You specify the amount of memory you need allocated to your Lambda functions.

AWS Lambda allocates CPU power proportional to the memory you specify using the same ratio as a general purpose EC2 instance type.

Functions can access:

  • AWS services or non-AWS services.
  • AWS services running in VPCs (e.g. RedShift, Elasticache, RDS instances).
  • Non-AWS services running on EC2 instances in an AWS VPC.

To enable your Lambda function to access resources inside your private VPC, you must provide additional VPC-specific configuration information that includes VPC subnet IDs and security group IDs.

AWS Lambda uses this information to set up elastic network interfaces (ENIs) that enable your function.

You can request additional memory in 1 MB increments from 128 MB to 10240 MB.

There is a maximum execution timeout.

  • Max is 15 minutes (900 seconds), default is 3 seconds.
  • You pay for the time it runs.
  • Lambda terminates the function at the timeout.

Code is invoked using API calls made using AWS SDKs.

Lambda assumes an IAM role when it executes the function.

AWS Lambda stores code in Amazon S3 and encrypts it at rest.

Lambda provides continuous scaling – scales out not up.

Lambda scales concurrently executing functions up to your default limit (1000).

Lambda can scale up to tens of thousands of concurrent executions.

Lambda functions are serverless and independent, 1 event = 1 function.

Functions can trigger other functions so 1 event can trigger multiple functions.

Use cases fall within the following categories:

  • Using Lambda functions with AWS services as event sources.
  • On-demand Lambda function invocation over HTTPS using Amazon API Gateway (custom REST API and endpoint).
  • On-demand Lambda function invocation using custom applications (mobile, web apps, clients) and AWS SDKs, AWS Mobile SDKs, and the AWS Mobile SDK for Android.
  • Scheduled events can be configured to run code on a scheduled basis through the AWS Lambda Console.

Invoking Lambda Functions

You can invoke Lambda functions directly with the Lambda console, the Lambda API, the AWS SDK, the AWS CLI, and AWS toolkits.

You can also configure other AWS services to invoke your function, or you can configure Lambda to read from a stream or queue and invoke your function.

When you invoke a function, you can choose to invoke it synchronously or asynchronously.

Other AWS services and resources invoke your function directly.

For example, you can configure CloudWatch Events to invoke your function on a timer, or you can configure Amazon S3 to invoke your function when an object is created.

Each service varies in the method it uses to invoke your function, the structure of the event, and how you configure it.

Synchronous invocation

You wait for the function to process the event and return a response.

When you invoke a function synchronously, Lambda runs the function and waits for a response.

When the function execution ends, Lambda returns the response from the function’s code with additional data, such as the version of the function that was executed.
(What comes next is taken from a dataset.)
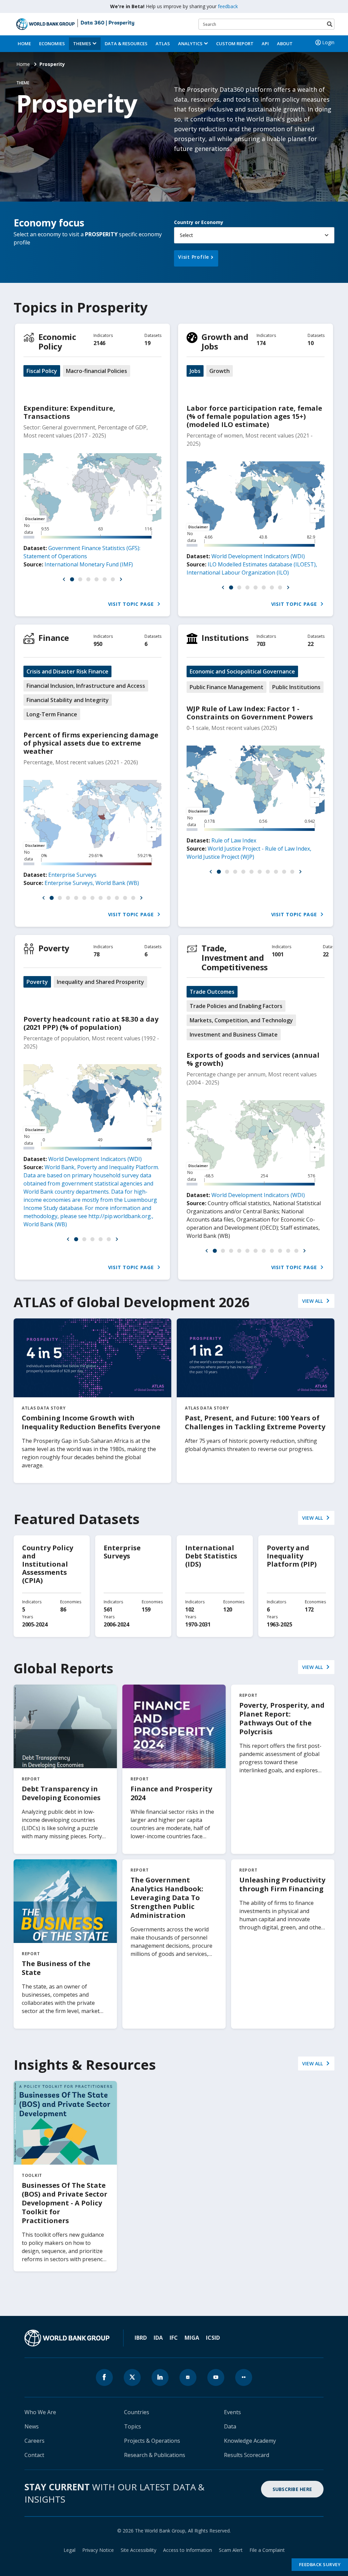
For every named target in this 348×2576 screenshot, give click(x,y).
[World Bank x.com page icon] (132, 2377)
To invoke a function synchronously with the AWS CLI, use the invoke command.

$ aws lambda invoke –function-name my-function –payload ‘{ “key”: “value” }’ response.json { “ExecutedVersion”: “$LATEST”, “StatusCode”: 200 }

Asynchronous invocation

When you invoke a function asynchronously, you don’t wait for a response from the function code.
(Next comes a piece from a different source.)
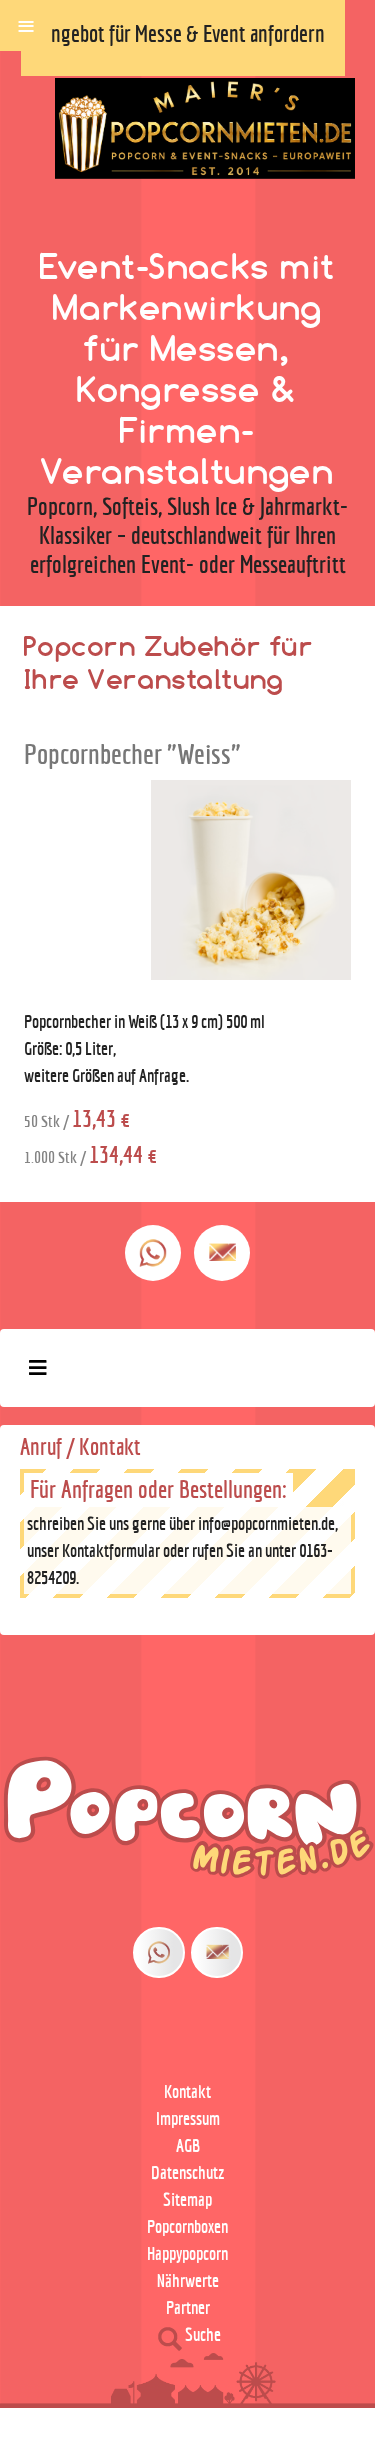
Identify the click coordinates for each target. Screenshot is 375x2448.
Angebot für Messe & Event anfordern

For asynchronous invocation, Lambda handles retries and can send invocation records to a destination.

For asynchronous invocation, Lambda places the event in a queue and returns a success response without additional information. A separate process reads events from the queue and sends them to your function. To invoke a function asynchronously, set the invocation type parameter to Event.

$ aws lambda invoke --function-name my-function --invocation-type Event --payload '{ "key": "value" }' response.json { "StatusCode": 202 }

The output file (response.json) doesn’t contain any information but is still created when you run this command. If Lambda can’t add the event to the queue, the error message appears in the command output.

Event source mappings

Lambda is an event-driven compute service where AWS Lambda runs code in response to events such as changes to data in an S3 bucket or a DynamoDB table.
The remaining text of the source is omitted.